Vollmerhaus (1987) describes the use of this function, which he
calls the cross-difference-modulus-function, in some applications.
A combined correlation value must be computed from the
individual correlation values of each search patch. The average
of the individual correlation values has been used in this work as
the combined correlation value. Only this combined (average)
correlation value is used for determining the correct match. Both
functions mentioned here have been investigated and both show
similar results. The normalised cross correlation function has the
advantage that the patches do not have to be radiometrically
equalised beforehand. Assuming that the normalised cross
correlation function is used, the sample with the maximum
average correlation value is chosen as the matching sample.
4.3 Search Patch Shaping and Sampling
A square reference patch in the reference image is imaged as a
non-square search patch in a search image due to different image
positions and varying surface orientation and shape. The search
patches used in MIC can be a priori shaped to model the effects
of the known camera geometry, however as the surface shape is
generally not known the second effect (due to surface orientation
and shape variation) can not be modelled. To test the MIC
routine, three methods of search patch shaping and sampling have
been employed:
1. no search patch shaping, integer sampling.
2. no search patch shaping, sub-pixel sampling.
3. search patch shaping, sub-pixel sampling.
Using a rounded integer value for the search patch position
introduces a further source of error (besides the error caused by
unmodelled search patch shaping), but significantly speeds up the
matching procedure as no grey level interpolation (resampling)
is required.
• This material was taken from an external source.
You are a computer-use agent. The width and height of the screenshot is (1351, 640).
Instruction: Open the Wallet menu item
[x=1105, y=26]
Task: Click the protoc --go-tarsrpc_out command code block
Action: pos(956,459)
Sub-pixel sampling is employed to improve the
reliability of the search but at a computational cost. Using
502
rounded integer values is equivalent to resampling with nearest
neighbour interpolation. In instances of highly convergent camera
geometry or when cameras are rotated about their optical axis,
the search patches should be shaped to eliminate the effects of
camera geometry. As for the MPGC matching, an affine
transformation of the search patch is used here. Three reference
patch pixels (two corner pixels and the centre pixel) are projected
through object space into the search images, using equal height
values for each. The position of the centre pixel in the search
image defines the position of both the shaped and unshaped
search patch positions, while the positions of the two corner
pixels define the orientation of the shaped search patch. Affine
transformation parameters can thus be computed from the
unshaped to the shaped search patch. All the unshaped search
patch pixels are then transformed using these affine parameters
and the search patch is resampled over this transformed grid at
the sub-pixel positions. Bi-linear interpolation has been used in
this work to compute the grey value at a sub-pixel position.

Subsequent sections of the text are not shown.